» **WORK ITEM**:
Copy every line of the listing that holds the string "computer".

*** Block opens ***

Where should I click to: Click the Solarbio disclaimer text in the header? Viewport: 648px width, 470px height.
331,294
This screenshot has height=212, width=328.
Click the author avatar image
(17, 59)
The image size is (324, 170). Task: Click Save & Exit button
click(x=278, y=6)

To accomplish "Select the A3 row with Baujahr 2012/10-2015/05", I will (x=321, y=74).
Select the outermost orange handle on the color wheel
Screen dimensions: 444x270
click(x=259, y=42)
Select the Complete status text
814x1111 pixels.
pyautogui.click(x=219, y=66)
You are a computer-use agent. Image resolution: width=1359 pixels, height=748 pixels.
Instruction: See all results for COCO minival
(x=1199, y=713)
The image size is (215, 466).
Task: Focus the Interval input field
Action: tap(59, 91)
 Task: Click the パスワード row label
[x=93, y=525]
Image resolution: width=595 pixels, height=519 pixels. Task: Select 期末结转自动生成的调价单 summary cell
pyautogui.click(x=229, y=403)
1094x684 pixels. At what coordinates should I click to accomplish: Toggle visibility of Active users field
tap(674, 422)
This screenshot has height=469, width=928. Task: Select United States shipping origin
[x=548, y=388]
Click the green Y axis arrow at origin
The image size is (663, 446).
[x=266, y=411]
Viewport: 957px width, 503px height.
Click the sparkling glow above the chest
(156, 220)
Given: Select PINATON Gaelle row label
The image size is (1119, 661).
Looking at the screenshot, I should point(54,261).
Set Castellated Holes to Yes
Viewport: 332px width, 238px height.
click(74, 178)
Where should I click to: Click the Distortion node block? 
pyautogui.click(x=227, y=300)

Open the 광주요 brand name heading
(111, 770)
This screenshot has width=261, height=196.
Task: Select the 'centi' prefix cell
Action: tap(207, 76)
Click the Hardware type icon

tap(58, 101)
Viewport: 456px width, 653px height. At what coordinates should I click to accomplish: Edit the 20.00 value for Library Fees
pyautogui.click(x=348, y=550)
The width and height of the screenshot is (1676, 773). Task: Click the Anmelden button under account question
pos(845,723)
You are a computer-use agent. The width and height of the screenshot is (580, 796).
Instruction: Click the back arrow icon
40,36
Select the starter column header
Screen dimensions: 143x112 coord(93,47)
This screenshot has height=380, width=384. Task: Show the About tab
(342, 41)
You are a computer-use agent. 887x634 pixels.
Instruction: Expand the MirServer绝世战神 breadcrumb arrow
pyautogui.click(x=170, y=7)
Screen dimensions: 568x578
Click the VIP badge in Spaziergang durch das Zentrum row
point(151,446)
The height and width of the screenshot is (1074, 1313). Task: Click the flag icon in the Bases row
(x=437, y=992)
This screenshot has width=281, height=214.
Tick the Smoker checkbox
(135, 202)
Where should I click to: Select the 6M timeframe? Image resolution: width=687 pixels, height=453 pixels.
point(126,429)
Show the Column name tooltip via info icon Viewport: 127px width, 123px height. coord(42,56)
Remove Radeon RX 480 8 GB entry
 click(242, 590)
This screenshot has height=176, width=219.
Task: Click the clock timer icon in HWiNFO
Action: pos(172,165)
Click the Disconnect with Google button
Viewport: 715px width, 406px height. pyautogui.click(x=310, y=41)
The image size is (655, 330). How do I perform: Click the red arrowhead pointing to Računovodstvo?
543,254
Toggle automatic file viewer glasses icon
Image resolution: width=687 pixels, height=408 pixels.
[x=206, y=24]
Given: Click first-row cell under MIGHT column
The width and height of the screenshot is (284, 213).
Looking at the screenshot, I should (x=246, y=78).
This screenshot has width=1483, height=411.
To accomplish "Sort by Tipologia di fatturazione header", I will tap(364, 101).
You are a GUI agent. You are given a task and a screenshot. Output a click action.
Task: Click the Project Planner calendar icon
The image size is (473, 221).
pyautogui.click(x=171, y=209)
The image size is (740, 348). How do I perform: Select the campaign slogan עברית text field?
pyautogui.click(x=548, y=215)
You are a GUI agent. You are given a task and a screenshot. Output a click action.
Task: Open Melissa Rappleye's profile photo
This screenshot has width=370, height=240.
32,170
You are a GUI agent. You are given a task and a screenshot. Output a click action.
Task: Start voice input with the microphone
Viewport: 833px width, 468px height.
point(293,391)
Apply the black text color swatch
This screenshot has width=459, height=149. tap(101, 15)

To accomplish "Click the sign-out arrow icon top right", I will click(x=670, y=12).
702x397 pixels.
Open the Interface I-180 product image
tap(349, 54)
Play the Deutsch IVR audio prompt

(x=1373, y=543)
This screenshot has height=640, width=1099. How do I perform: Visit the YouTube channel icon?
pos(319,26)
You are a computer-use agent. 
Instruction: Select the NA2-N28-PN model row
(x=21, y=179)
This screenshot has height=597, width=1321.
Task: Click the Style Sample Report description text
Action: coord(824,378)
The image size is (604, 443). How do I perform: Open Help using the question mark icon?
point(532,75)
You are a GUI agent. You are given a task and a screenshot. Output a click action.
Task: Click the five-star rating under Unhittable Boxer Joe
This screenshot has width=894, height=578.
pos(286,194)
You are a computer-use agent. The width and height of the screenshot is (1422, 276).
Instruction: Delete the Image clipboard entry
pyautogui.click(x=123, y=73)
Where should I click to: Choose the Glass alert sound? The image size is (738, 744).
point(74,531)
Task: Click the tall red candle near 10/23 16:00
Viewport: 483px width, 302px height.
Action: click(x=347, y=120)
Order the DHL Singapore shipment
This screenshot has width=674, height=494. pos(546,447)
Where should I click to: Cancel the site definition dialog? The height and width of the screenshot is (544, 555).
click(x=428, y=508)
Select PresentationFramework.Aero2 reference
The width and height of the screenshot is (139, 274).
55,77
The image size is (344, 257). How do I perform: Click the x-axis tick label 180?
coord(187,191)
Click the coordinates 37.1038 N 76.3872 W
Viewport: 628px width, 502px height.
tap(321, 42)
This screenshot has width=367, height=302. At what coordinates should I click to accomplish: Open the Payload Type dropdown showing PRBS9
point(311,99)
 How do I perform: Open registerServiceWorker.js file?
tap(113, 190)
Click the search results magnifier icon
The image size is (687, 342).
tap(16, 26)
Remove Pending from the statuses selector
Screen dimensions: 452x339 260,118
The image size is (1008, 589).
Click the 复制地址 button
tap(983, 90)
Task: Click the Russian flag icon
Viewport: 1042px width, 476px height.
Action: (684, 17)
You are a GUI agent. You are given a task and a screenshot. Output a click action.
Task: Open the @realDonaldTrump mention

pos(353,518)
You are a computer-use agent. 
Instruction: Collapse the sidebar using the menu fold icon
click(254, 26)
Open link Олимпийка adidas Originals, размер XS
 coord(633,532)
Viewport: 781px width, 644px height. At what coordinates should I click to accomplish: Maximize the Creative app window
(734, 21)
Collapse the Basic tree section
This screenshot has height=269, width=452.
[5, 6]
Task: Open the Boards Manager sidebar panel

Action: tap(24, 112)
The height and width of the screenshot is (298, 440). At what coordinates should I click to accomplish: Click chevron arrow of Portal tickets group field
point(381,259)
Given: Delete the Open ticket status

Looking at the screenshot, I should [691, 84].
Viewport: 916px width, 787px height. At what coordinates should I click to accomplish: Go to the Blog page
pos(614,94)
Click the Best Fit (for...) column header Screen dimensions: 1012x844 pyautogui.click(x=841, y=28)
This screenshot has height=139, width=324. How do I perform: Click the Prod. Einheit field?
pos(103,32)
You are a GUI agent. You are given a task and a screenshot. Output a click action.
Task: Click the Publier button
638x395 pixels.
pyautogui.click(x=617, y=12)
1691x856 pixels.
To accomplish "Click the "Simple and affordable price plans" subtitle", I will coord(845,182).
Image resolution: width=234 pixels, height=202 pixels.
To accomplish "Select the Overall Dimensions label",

*** Block closes ***

» **WRITTEN ANSWER**:
You are a computer-use agent. Image resolution: width=1359 pixels, height=748 pixels.
You are a computer-use agent. The width and height of the screenshot is (580, 796).
You are a computer-use agent. 887x634 pixels.
You are a computer-use agent. 
You are a computer-use agent. The width and height of the screenshot is (1422, 276).
You are a computer-use agent. 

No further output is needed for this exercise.